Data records

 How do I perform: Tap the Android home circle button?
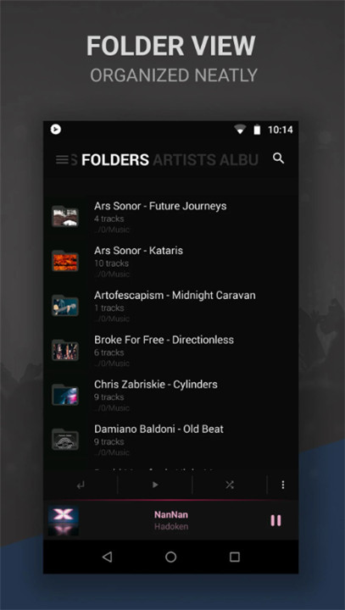click(x=171, y=557)
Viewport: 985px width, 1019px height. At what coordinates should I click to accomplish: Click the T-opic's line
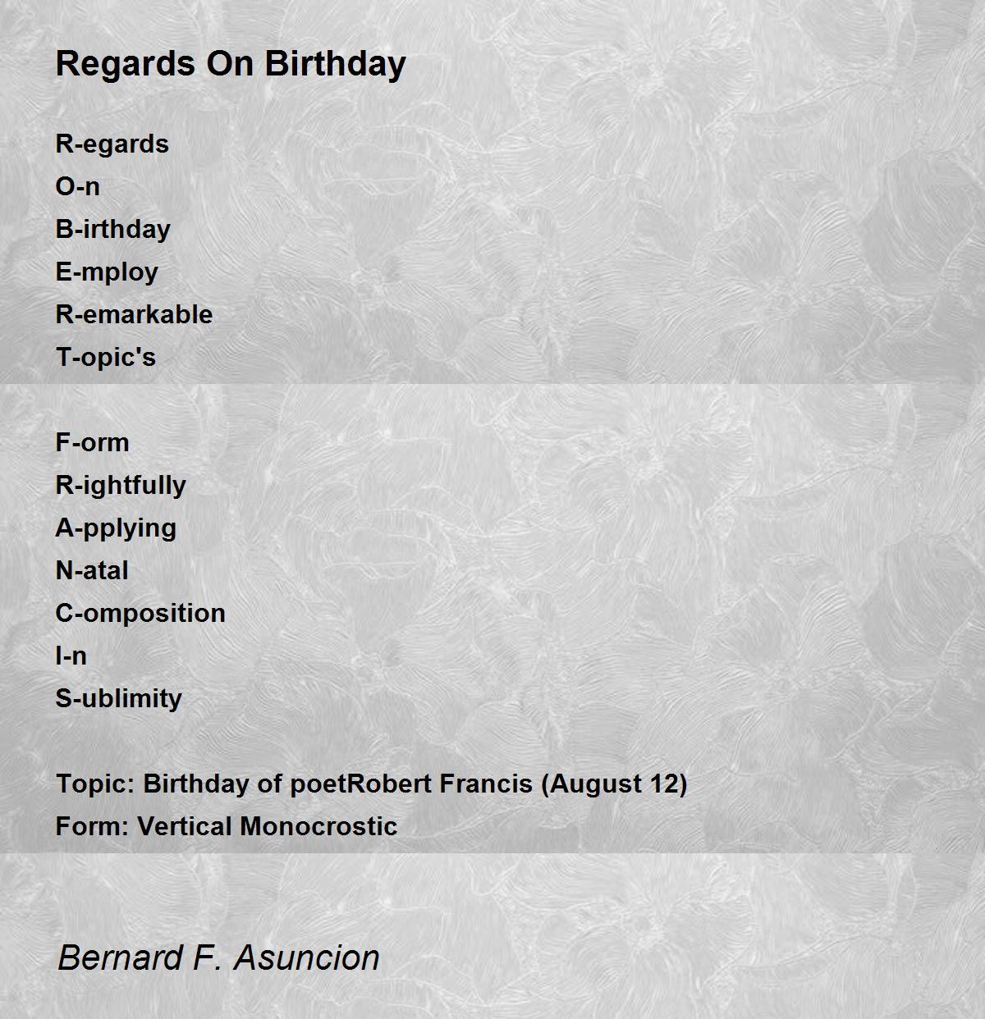point(105,358)
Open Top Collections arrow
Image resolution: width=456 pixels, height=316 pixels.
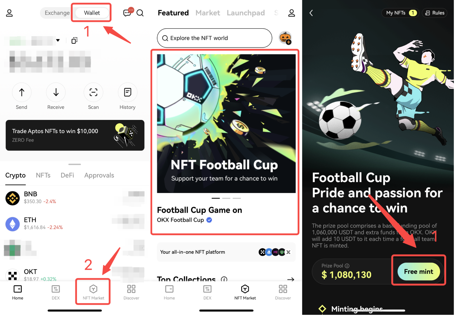click(x=291, y=279)
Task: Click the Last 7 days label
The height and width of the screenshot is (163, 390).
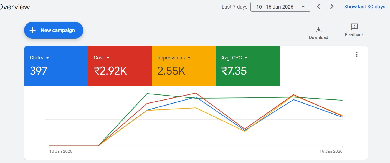Action: pyautogui.click(x=234, y=7)
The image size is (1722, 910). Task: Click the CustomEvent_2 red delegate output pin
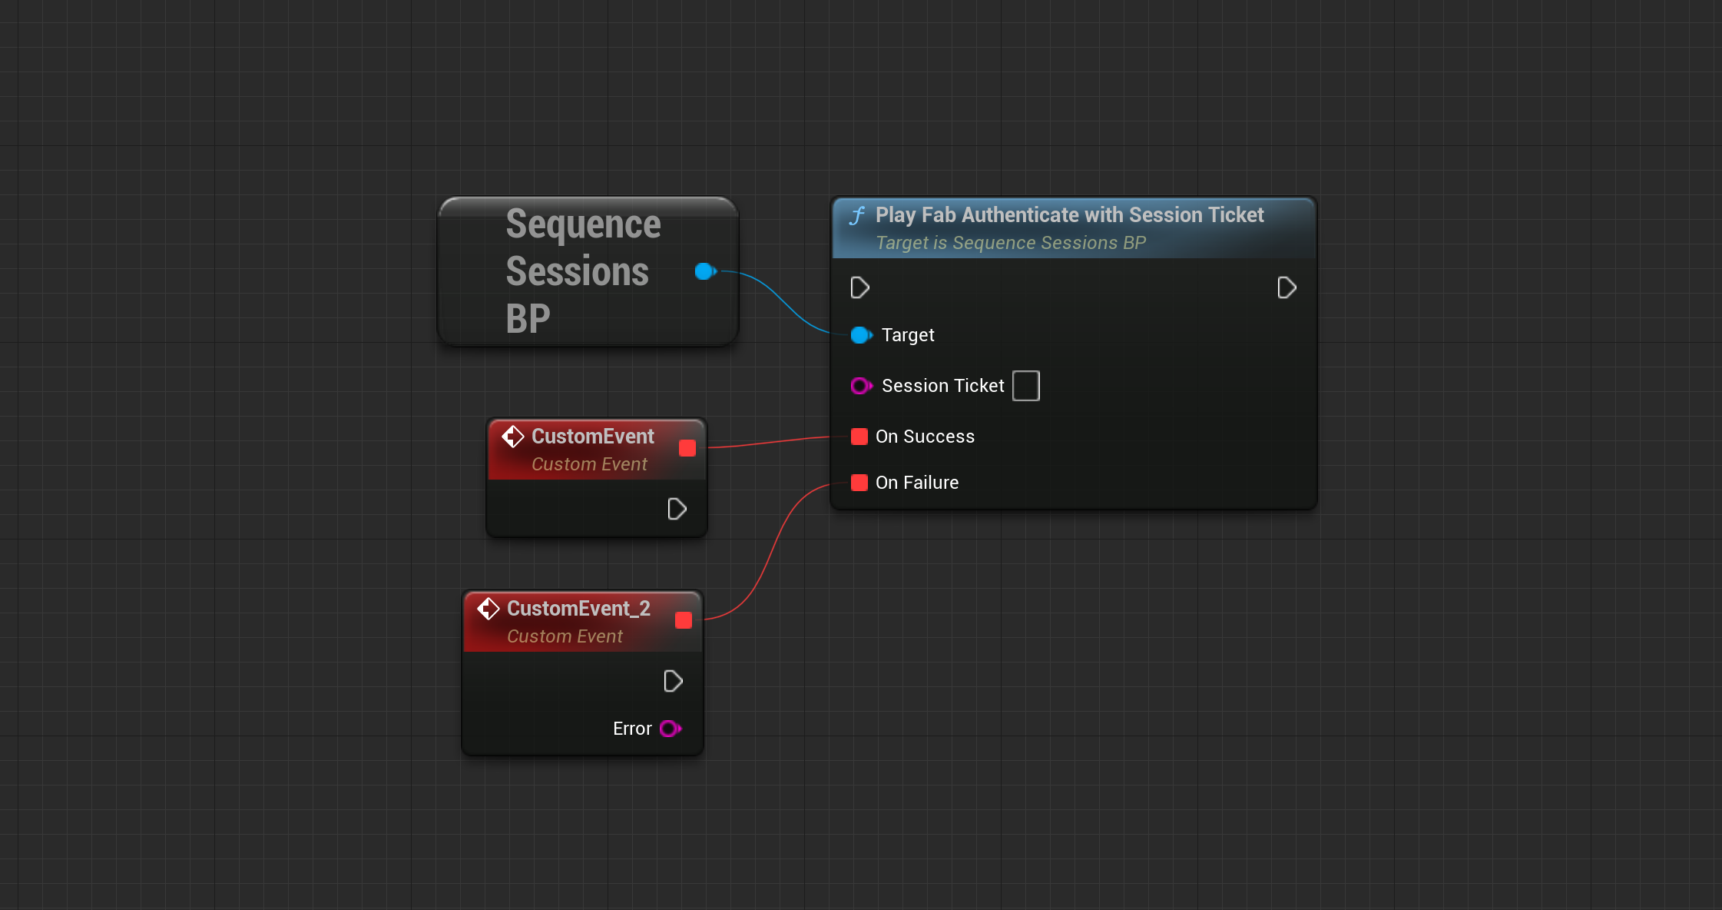tap(684, 620)
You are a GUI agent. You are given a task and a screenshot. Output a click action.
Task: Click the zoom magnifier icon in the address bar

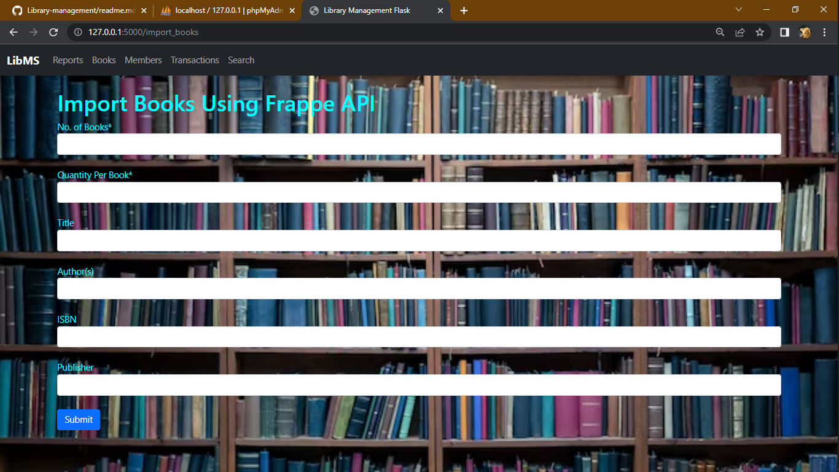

> WORK TO COMPLETE: Restate word for word only the lines that run from the line holding "Image resolution: width=456" to the end of the data, both ends kept, leaving every picture out.

> SOLUTION BELOW:
Image resolution: width=456 pixels, height=316 pixels.
click(x=291, y=279)
Task: Click the Last 7 days label
The height and width of the screenshot is (163, 390).
Action: pyautogui.click(x=234, y=7)
The image size is (1722, 910). Task: Click the CustomEvent_2 red delegate output pin
tap(684, 620)
You are a GUI agent. You are given a task and a screenshot. Output a click action.
Task: Click the zoom magnifier icon in the address bar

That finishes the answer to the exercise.